Per la pala con la Madonna, Bambino, s. Carlo Borromeo e il beato Giovanni Bonvisi in S. Maria Corteorlandini a Lucca un'inscrizione su di un piedistallo a sinistra della mensa rende nota la data 1614 dell'originario altare ligneo (Riedl, A. della G., 1998, pp. 90-93). Lo schema compositivo a piramide di derivazione rinascimentale è tuttavia rivissuto in chiave moderna, caravaggesca.

Tra la fine del 1614 e gli inizi del 1615 sono collocabili le due storie con Alessandro che riceve la famiglia di Dario e Alessandro che nel letto distribuisce regali ai suoi, dipinti dispersi, anche se del primo si conosce una copia pubblicata da Volpe (pp. 3-7).
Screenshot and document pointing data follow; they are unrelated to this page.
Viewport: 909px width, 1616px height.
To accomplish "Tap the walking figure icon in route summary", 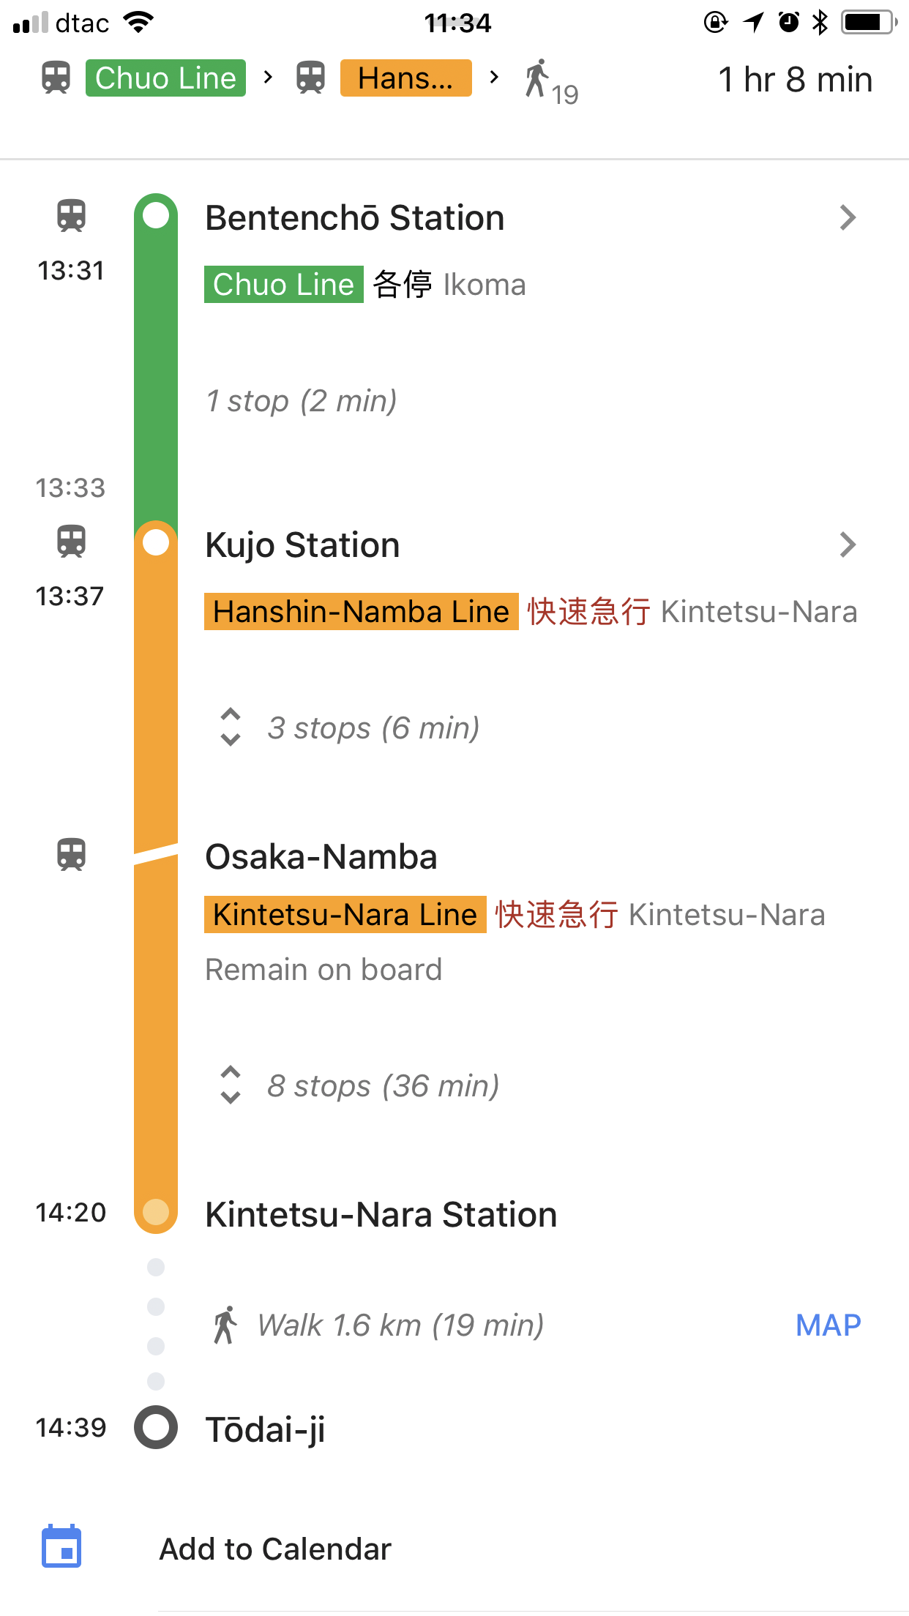I will click(536, 78).
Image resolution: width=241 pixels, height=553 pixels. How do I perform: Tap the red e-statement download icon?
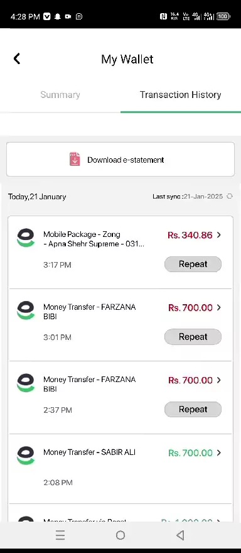(74, 160)
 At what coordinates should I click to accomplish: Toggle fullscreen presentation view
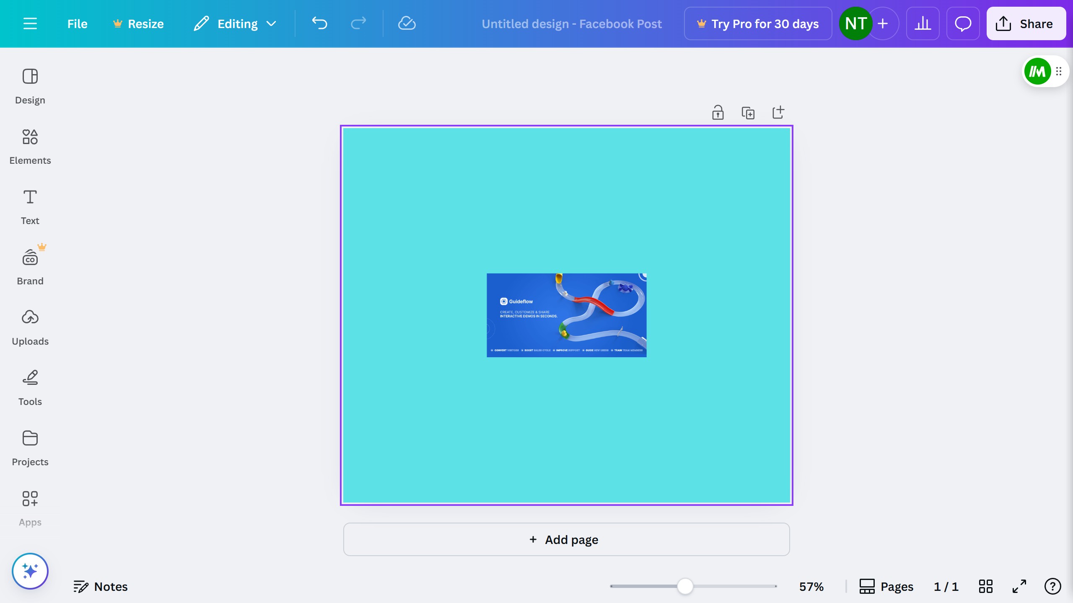click(x=1019, y=586)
Le opere furono commissionate dal cardinale Alessandro Peretti Montalto per decorare le pareti del salone del palazzo di Termini all'Esquilino e facevano parte di un gruppo di undici dipinti realizzati da alcuni dei più famosi pittori dell'epoca, quali il Domenichino, F. Albani, A. Tempesta, G. Lanfranco, G. Baglione e Antonio Carracci (Riedl, A. della G., 1998, pp. 37 s.). La Fuga in Egitto, firmata, del Museo della Sacrestia della cattedrale di Toledo, può essere affiancata per la figura dell'angelo alle due versioni del S. Pietro liberato dal carcere (Roma, collezione privata, già Montecarlo, Christie's). Sono stati individuati esiti analoghi a Borgianni (Pérez Sánchez, 1970, p. 300) né si possono omettere affinità con C. Saraceni, i cui tipi, come il s. Giuseppe nel Riposo nella fuga in Egitto (Frascati, eremo camaldolese), sembrano affini al S. Pietro. La composizione della Fuga in Egitto toledana è stata messa in relazione con un'invenzione di F. Zuccari incisa da Cornelis Cort, ripresa anche da Cherubino Alberti. A differenza della stampa zuccaresca, sia Cherubino sia il G. rappresentano s. Giuseppe con un fagotto di panni in mano (Riedl, A. della G., 1998, pp. 111 s.).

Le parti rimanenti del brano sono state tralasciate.